LISTED ENTRIES section start

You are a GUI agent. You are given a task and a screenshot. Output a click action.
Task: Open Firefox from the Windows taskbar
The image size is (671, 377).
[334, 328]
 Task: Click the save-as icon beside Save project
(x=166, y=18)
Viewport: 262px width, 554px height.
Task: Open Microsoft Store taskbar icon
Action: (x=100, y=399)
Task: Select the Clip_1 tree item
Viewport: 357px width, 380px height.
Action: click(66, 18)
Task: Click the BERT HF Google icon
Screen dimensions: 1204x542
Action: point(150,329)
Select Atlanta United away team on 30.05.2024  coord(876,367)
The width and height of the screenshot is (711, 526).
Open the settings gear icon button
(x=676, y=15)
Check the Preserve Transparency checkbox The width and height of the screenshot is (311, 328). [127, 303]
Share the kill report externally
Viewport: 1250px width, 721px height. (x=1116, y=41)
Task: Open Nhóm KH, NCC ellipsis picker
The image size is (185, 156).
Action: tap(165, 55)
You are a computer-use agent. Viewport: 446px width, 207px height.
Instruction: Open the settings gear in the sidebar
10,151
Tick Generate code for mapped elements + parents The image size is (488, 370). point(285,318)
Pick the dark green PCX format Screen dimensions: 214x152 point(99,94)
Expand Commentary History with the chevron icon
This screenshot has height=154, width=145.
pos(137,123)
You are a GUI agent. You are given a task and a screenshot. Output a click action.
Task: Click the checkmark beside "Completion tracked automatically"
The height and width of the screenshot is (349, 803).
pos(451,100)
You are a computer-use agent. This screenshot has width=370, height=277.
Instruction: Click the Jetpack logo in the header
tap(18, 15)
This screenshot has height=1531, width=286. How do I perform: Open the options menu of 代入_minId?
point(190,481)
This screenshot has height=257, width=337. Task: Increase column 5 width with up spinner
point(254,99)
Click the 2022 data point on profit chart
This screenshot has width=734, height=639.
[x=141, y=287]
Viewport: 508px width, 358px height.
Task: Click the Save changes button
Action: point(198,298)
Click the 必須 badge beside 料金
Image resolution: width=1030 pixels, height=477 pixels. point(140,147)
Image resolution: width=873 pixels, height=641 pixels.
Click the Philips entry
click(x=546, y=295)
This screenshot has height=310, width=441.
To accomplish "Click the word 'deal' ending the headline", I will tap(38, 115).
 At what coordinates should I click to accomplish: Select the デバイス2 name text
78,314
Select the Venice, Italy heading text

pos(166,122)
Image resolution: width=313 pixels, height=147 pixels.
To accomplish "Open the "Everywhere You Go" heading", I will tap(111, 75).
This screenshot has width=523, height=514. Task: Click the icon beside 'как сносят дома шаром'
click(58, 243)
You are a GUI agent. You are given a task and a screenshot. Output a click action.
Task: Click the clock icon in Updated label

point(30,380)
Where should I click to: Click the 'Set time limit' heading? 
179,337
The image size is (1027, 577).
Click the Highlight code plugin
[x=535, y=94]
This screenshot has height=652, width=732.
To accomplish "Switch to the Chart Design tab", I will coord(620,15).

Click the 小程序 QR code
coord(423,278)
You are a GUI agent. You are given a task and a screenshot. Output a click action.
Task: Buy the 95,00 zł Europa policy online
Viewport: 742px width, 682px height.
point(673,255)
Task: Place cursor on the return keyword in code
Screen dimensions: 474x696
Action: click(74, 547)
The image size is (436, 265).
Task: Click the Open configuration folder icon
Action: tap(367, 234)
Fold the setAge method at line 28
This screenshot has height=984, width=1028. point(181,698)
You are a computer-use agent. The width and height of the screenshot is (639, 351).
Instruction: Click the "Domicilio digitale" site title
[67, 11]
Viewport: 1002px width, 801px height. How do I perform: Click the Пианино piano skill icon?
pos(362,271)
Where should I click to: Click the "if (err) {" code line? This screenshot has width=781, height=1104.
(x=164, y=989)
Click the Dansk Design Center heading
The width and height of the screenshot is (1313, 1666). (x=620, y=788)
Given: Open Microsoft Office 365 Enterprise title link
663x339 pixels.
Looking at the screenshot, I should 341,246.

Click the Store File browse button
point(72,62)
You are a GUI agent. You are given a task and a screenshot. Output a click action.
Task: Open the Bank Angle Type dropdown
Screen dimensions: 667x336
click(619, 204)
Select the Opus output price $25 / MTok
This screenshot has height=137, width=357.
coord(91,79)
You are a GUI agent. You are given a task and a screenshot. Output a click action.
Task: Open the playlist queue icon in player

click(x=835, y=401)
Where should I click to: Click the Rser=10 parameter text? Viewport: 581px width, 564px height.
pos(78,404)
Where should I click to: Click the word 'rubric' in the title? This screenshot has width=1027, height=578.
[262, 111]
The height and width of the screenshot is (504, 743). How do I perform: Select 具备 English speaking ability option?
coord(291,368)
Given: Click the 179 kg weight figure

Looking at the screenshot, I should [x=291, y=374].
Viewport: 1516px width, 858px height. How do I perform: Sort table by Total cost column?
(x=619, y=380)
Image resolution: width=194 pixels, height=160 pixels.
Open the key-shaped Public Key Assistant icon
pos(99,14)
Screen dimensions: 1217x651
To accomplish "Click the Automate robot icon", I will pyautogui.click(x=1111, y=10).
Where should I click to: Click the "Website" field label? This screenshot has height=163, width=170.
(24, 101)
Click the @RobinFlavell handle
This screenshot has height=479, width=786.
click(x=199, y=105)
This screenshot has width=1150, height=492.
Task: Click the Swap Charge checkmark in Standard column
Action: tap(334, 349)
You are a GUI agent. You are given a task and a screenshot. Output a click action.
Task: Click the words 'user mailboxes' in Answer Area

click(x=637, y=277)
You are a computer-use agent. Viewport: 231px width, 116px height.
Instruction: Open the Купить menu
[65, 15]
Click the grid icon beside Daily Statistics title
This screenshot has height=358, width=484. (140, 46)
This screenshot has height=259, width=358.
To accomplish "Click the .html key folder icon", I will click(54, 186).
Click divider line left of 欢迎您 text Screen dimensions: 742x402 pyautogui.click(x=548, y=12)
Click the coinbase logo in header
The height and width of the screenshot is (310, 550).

LISTED ENTRIES section end

EXERCISE BRIEF:
Filter the entries down to the lines containing "will". Copy each of those lines.

PROBLEM SOLUTION:
To accomplish "Click the word 'deal' ending the headline", I will tap(38, 115).
To accomplish "Open the "Everywhere You Go" heading", I will tap(111, 75).
To accomplish "Switch to the Chart Design tab", I will coord(620,15).
To accomplish "Click the Automate robot icon", I will pyautogui.click(x=1111, y=10).
To accomplish "Click the .html key folder icon", I will click(54, 186).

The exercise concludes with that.